Ana
Klimovic,
Electrical
Engineering
Department
Stanford
University
Data is exponentially being stored and processed in the cloud. Cloud computing promises high performance, cost-efficiency, and elasticity. However, to achieve these goals, cloud systems must provide each application with the right type and amount of storage and compute resources. Providing the right balance of resources is a major challenge due to the dynamic nature of cloud applications and the lack of flexibility in how today’s storage systems allocate resources. While cloud workload requirements vary widely over time and between applications, cloud servers are built with fixed ratios of storage and compute resources.
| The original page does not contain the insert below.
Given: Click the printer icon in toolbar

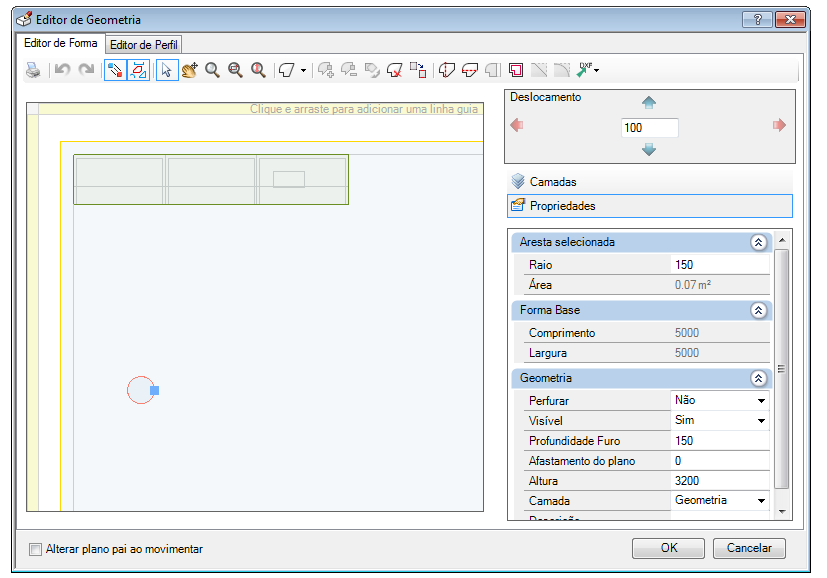Looking at the screenshot, I should [x=33, y=70].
This leads to over-allocation of resources, which increases cost.
In this talk, I will show how we can build cloud storage systems to achieve resource efficiency and high performance. The key insight is to decouple storage and compute resources, enabling any CPU core to access and share any storage device in a cloud facility that has available capacity and bandwidth. My work makes this approach practical in the context of modern cloud applications and modern storage hardware by addressing two fundamental requirements: 1) fast access to remote data and 2) intelligent, automatic control of storage resource allocation.
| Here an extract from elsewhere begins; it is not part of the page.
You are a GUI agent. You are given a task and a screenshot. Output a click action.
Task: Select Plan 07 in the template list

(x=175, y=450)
I will present ReFlex, a custom network-storage operating system that provides fast access to modern Flash storage over commodity cloud networks. ReFlex enables storage devices to be shared among multiple tenants with predictable performance. I will also present Pocket, a cloud storage service that builds on top of ReFlex. Pocket combines fast access to remote data with intelligent data placement and automatic resource allocation, enabling a new class of real-time analytics applications to run efficiently in the cloud.
Bio: Ana Klimovic is a Ph.D. candidate in the Electrical Engineering Department at Stanford University. Her research interests are in computer systems and computer architecture. Ana is particularly interested in designing and implementing high performance, resource-efficient computer systems for cloud computing.
As part of her research, she has collaborated with companies such as Facebook, Microsoft, and IBM. Before coming to Stanford, Ana earned her Bachelor’s degree in Engineering Science at the University of Toronto. She is a Microsoft Research Ph.D. Fellow, Stanford Graduate Fellow, and Accel Innovation Scholar.